Before jumping to the woodpile and white grass.

It’s the blue breath of palominos

And the swinging gable-light, the frozen stubble

Against my wrists each night I crawled

Under the gate.  And once, where the waves lipped

 

The rotted dock rafters, though I’d been warned,

I climbed out on the last slim beam

That jutted high across the water.  Boots slick

against the frost-crystalled edges, I tightrope

stepped at least ten feet, and stopped there…

From that height, close to the star-bleared

 

Pine tips, I felt that lake take me into account.
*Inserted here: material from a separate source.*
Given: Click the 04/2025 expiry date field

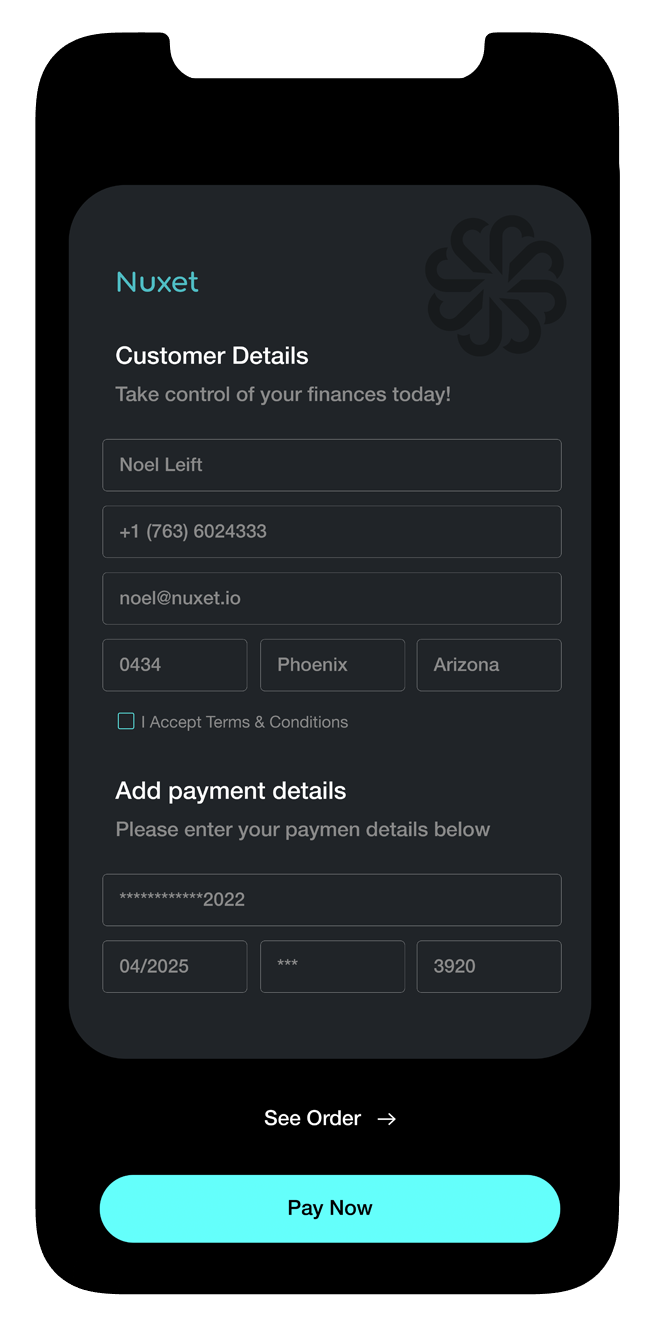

I was another far object steeped

In the slow mist, a sound gathered together

Past a crooked beach of bank mulch

And snapped sticks, a catch

In the half-whistle of oaks.  This was years

 

Before I’d seen how easily a body could get lost

In that mud-stumped, Hind’s County cold,

Or how old saw-toothed boards

Are bridges over bones that sink

To the bottom of winter.  I stood there,

Shivering, five minutes of luck, confident

 

That even falling could last forever.  Arms scarecrowed

For balance, I listened in my careful

Backtracking to the wind

Tumble into a north-facing gust, white ribs

Of moon breaking on the water, one layer

Of light coming down,

                              one layer of light slipping under.